I was extremely offended, and I want to defend myself and hopefully educate others in the process of doing so. I never took any political classes in college as an education major. I was not told when I signed my teaching contract some 13 years ago that I had to vote a certain way or belong to a particular political group. In fact, when I get up and go to work every day, politics are the furthest thing from my mind. My concern is for my students. I want them to be educated enough to make a difference in this world. I don’t care who they or their parents vote for, I just want them to be educated enough to make up their own mind and to respectfully stand up for themselves and for what is right, which is what I was trying to do by attending this meeting.

What I discovered, sadly, is that some people are more concerned with being right than with doing right. When I tried to ask a question of the speaker, Mary Stimek, president of the Republican Women of Wilson County, laughed aloud humiliating me in front of the group. All I wanted was to make sure people understand that this isn’t a simple issue.

There is more to all of this than meets the eye. These issues affect teachers in the classroom who don’t go to school every day trying to promote a political agenda. But no one asked. Not one person asked me how these changes would affect me or my students. They took the word of a hired speaker who used to teach many years ago in a different era and county, which told me that no one cared. That, to me, is disheartening. To think that there are issues out there that will affect teachers, and ultimately students, and instead of asking them, they laugh at and try to humiliate them. 

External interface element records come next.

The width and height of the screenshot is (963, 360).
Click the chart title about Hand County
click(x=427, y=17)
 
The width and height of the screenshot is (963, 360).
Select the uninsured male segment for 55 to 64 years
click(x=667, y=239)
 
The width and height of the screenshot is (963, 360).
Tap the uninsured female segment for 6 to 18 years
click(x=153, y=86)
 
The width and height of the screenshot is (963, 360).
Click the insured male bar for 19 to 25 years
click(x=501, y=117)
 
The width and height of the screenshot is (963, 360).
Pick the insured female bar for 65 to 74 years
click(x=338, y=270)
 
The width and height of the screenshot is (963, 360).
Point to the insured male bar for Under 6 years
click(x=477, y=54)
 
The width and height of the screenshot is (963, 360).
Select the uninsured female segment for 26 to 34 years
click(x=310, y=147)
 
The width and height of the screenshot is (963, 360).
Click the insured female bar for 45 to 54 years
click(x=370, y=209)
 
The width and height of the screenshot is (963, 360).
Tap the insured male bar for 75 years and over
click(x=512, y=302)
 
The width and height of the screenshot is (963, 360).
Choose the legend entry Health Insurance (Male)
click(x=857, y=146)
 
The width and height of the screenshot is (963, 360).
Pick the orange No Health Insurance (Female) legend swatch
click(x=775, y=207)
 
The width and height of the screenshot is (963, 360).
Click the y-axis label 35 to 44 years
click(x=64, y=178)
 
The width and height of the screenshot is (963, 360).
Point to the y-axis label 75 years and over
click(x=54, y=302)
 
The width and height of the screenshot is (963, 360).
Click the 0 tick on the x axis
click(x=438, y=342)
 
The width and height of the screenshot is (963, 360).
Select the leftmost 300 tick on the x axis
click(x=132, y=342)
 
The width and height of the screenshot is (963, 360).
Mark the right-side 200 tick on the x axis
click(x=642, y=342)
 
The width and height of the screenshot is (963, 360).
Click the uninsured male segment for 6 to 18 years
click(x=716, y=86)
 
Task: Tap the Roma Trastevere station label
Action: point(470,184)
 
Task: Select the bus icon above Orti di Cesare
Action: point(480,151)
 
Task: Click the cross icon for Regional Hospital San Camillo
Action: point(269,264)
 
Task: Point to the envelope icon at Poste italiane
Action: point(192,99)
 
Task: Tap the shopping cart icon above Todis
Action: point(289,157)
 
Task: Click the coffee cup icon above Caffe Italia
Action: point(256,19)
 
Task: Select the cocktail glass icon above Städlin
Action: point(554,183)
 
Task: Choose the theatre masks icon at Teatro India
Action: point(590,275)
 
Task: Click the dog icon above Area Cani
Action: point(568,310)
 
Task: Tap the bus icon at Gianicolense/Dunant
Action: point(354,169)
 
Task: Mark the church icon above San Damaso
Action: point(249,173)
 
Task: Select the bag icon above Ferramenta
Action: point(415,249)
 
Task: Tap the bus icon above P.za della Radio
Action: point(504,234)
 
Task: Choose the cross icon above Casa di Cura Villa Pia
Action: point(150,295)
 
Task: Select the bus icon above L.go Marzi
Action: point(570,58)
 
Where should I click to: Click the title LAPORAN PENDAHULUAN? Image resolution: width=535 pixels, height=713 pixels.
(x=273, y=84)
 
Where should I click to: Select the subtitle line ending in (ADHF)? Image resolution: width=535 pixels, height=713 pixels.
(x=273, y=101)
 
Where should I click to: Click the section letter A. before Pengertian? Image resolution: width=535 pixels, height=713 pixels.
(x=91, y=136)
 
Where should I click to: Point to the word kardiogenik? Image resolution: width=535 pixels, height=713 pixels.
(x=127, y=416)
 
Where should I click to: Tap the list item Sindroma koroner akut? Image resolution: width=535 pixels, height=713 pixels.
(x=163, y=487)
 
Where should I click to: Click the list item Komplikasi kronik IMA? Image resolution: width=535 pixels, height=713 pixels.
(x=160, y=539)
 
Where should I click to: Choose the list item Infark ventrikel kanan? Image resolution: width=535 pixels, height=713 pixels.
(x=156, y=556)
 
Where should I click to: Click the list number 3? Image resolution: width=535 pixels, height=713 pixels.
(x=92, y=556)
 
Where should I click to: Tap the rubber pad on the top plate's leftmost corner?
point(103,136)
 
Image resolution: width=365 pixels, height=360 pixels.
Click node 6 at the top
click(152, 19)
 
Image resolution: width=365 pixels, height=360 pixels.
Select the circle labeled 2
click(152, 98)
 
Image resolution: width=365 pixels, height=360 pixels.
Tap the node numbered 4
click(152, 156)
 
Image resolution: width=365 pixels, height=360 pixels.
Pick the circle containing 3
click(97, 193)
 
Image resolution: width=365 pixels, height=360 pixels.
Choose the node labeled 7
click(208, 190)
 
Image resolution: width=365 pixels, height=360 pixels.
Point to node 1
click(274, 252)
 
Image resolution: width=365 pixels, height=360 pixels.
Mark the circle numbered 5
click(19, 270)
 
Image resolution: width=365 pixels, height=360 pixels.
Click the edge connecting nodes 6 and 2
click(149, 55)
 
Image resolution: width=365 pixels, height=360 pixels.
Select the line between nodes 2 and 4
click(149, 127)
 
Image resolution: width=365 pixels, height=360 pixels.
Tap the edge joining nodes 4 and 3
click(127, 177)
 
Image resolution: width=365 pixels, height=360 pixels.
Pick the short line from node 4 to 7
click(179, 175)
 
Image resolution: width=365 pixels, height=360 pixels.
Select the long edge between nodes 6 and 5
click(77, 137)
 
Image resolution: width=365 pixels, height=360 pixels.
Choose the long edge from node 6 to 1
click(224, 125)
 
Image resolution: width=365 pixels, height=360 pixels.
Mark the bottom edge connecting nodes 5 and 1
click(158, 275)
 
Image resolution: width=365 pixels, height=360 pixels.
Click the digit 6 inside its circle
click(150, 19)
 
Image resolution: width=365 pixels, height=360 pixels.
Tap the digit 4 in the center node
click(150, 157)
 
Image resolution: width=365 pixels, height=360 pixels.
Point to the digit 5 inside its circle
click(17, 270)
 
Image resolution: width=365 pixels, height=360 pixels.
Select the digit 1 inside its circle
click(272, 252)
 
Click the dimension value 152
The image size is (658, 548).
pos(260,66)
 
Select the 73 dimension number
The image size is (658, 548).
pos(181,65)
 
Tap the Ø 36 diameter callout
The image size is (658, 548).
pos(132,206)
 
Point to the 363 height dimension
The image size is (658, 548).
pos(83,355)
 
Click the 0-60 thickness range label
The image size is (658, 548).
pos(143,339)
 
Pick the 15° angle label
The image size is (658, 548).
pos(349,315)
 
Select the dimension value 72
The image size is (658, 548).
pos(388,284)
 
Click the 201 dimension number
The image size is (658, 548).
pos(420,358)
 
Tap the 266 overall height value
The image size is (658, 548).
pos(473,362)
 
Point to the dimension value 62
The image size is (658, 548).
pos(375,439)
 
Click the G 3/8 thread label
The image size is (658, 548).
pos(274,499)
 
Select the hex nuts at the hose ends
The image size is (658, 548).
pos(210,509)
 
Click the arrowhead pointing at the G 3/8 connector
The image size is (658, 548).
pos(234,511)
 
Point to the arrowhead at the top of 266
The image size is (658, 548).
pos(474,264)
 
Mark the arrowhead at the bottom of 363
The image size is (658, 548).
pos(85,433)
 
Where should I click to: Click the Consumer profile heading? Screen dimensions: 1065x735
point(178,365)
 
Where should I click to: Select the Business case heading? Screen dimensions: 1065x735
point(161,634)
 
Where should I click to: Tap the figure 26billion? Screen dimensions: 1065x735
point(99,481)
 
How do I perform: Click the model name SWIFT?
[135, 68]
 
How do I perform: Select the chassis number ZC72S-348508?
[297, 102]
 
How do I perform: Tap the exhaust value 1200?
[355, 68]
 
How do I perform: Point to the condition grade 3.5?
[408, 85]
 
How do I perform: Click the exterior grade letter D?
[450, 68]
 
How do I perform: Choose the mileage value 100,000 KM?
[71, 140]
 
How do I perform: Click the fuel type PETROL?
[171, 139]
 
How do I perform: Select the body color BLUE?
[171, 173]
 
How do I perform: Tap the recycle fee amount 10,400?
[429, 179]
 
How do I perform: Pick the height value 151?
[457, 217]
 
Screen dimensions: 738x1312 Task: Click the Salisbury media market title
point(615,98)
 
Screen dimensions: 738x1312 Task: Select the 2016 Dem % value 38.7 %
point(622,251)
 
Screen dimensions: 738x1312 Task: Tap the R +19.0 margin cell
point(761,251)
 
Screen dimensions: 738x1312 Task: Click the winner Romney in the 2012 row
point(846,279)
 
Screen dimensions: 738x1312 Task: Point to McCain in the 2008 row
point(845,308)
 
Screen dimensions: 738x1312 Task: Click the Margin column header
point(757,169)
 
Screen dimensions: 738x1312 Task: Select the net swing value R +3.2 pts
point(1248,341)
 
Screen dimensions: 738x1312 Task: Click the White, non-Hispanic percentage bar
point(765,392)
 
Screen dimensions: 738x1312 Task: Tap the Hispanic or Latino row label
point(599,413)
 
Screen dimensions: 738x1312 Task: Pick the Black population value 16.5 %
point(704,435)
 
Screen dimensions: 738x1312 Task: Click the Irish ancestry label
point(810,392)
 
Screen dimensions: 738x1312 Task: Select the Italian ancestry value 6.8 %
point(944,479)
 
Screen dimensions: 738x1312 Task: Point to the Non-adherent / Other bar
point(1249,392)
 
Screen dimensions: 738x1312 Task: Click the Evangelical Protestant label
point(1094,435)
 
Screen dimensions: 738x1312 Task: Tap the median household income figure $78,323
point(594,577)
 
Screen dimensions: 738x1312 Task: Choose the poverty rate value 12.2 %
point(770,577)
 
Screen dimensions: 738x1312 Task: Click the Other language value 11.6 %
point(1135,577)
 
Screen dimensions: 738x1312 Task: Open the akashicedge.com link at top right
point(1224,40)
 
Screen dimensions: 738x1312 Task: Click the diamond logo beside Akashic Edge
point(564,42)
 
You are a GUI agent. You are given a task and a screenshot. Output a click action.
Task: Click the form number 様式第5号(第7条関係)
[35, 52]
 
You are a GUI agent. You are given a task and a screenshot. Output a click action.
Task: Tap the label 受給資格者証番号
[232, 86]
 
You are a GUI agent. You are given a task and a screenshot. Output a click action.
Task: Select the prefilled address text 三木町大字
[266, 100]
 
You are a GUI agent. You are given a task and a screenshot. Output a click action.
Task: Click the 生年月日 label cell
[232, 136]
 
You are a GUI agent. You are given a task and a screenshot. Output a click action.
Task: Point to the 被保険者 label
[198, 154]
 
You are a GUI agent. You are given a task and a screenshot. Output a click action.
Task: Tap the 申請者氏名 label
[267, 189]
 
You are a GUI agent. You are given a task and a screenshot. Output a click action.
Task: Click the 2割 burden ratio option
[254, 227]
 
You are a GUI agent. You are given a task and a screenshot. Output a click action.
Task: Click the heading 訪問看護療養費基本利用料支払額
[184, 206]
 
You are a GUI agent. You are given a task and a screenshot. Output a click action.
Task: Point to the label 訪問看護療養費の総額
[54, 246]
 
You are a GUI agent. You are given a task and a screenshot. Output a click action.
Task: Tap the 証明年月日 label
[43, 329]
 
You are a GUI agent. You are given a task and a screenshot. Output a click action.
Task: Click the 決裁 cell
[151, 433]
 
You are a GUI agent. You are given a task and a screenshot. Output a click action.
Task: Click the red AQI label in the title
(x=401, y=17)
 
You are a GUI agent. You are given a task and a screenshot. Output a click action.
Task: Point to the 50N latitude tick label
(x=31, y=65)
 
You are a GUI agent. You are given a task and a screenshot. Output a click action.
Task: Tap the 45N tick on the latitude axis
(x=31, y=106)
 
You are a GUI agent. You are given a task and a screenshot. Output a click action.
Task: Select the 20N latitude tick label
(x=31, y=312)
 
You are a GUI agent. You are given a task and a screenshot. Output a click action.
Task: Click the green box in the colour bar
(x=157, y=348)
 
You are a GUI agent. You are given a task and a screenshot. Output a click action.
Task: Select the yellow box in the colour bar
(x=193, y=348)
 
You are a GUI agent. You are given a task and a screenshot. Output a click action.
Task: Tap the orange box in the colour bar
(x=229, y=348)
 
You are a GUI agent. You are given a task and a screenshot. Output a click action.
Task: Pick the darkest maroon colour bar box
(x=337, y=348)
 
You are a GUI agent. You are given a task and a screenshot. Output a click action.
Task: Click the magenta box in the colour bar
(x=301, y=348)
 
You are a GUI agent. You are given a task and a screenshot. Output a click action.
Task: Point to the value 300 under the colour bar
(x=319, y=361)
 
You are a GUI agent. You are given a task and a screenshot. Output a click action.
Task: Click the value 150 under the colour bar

What I want others to know is that there are teachers out there just like me who pour their heart and soul into their jobs and try to do what is right by our students every day. We love what we do and the students whom we teach. We’re out there and you can ask us. We’ll tell you why we need the ability to collectively bargain. We’ll tell you why certain organizations were formed, and it isn’t for the reasons you may be hearing. We are just as concerned about keeping good teachers in the classrooms as anyone else is. Instead of listening to someone with a political agenda, ask us. We’ll help you understand. It’s what we do.